If you want to get technical, the first shows I went to were early 70s hippy parties in Olympia when my parents were young students at Evergreen and I was a toddler. I remember playing bongos for hours and crying when the adults tried to take them away. Instead of feeling nostalgic, by providing a connection from then-to-now, Peter Stampfel’s performance made me feel that today’s era is vital and alive by demonstrating how American folk music is the common trajectory that runs through all the different eras of underground music. Perhaps the 60s were just a stop along the way and not the defining moment of his life but just his media-designated “15 minutes”.

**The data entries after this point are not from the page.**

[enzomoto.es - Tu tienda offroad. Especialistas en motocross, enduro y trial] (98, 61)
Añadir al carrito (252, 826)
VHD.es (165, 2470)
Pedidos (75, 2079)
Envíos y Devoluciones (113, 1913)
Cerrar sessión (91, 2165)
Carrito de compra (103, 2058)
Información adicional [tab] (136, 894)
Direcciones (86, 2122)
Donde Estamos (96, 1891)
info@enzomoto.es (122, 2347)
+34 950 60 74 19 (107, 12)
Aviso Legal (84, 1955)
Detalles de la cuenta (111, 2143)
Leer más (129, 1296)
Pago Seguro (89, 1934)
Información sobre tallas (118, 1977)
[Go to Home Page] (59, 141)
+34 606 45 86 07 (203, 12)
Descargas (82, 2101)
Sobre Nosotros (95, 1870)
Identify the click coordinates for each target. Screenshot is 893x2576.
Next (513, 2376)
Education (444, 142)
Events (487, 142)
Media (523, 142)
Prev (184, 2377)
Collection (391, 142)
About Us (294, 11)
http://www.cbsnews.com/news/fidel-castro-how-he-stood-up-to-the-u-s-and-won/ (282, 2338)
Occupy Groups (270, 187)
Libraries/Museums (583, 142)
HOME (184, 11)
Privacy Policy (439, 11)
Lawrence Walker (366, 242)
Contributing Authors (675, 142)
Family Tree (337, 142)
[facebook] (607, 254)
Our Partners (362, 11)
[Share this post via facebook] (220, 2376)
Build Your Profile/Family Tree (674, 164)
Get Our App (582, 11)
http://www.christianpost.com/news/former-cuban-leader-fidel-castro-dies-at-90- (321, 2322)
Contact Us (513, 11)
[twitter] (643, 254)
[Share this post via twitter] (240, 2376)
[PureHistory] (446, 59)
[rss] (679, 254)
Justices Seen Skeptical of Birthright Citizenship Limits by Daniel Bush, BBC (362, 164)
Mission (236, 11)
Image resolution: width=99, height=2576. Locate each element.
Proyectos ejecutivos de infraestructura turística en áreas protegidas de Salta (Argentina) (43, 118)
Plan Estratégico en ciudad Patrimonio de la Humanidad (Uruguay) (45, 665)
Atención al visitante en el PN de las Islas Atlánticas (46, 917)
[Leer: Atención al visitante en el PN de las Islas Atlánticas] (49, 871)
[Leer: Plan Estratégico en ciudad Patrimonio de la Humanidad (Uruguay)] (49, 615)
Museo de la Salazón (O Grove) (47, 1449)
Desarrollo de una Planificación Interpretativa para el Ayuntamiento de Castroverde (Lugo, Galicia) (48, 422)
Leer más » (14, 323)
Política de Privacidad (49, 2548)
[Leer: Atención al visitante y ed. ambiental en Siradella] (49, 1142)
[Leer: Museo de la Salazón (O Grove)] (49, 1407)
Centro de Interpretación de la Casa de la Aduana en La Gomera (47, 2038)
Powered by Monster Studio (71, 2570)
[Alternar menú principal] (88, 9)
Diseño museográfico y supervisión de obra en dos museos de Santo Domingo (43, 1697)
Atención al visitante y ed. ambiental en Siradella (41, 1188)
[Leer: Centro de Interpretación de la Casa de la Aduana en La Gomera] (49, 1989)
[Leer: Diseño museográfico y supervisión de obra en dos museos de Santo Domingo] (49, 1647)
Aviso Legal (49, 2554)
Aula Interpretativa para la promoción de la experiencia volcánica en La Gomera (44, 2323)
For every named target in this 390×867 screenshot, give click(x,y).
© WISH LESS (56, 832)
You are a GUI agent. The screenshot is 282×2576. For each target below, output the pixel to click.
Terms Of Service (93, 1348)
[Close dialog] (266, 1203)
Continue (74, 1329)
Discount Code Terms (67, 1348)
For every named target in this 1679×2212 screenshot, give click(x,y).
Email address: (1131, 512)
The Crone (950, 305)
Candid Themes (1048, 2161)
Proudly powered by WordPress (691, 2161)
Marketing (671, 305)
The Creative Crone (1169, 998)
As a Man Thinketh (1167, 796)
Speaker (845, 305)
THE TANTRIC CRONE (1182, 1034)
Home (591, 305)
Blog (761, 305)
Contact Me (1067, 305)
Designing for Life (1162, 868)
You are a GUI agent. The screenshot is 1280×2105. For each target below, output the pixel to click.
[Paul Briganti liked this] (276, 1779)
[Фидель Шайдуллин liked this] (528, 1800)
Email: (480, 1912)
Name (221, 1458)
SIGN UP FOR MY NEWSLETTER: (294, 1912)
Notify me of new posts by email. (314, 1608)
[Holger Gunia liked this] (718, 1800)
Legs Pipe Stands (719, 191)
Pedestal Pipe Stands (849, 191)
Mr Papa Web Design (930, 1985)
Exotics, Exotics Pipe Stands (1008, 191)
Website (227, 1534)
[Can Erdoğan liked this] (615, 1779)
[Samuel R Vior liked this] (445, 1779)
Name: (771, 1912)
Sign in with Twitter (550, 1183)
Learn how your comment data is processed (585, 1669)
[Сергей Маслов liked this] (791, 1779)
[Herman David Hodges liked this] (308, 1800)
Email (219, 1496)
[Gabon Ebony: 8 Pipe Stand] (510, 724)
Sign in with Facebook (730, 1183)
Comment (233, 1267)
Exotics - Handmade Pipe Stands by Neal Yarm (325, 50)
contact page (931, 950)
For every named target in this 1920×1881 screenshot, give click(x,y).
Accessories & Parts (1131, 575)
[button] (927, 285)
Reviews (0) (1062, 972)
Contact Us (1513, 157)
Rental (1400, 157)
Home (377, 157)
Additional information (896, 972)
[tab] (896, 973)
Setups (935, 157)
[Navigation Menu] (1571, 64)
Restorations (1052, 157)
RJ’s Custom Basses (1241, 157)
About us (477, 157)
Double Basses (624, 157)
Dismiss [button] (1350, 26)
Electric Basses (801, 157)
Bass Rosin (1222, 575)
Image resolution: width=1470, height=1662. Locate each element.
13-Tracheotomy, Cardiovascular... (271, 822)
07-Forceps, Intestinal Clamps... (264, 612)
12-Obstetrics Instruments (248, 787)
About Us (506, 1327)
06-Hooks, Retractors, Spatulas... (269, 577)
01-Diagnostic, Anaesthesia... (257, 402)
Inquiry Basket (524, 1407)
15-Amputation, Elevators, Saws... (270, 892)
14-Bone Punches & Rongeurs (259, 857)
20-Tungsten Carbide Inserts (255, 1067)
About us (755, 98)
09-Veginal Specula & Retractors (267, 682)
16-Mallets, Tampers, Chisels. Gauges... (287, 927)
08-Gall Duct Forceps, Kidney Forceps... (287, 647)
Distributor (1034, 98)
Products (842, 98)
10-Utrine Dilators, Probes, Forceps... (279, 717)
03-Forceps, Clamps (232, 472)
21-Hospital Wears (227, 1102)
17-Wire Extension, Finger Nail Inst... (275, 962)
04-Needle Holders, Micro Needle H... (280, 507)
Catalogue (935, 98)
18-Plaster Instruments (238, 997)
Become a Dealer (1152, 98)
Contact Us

Thinking about it now, with their use of washboard, fiddle, acoustic instruments and traditional arrangements, Peter Stampfel’s band even took things back to the 30s, connecting the dots between the hillbilly music of my grandparent’s generation in Oklahoma to today’s Olympia music scene. This makes me conceptualize folk as more of a cultural practice than a genre. For some, like Peter Seeger or Calvin Johson, maybe it’s a stance that challenges the notion that professional musicians are more valid than so-called amateurs. American garage punk from the 60s was very similar to 80s hardcore in that these were both times when teenagers played music together to entertain each other and participate in their own culture. ‘Making it big’ outside of your own scene wasn’t really even thought about by most people. In that sense maybe all of it can be considered folk music.

Between songs Peter Stampfel giggled like a wide eyed four-year-old. This and the exuberant joy displayed through his pottymouth, smart-ass lyrics and hopeful, kind, between-song banter made him seem much, much younger than most of the kids in the room. Suffice to say I went home and discovered The Holy Modal Rounders via YouTube, who, contrary to what I was told, are totally awesome.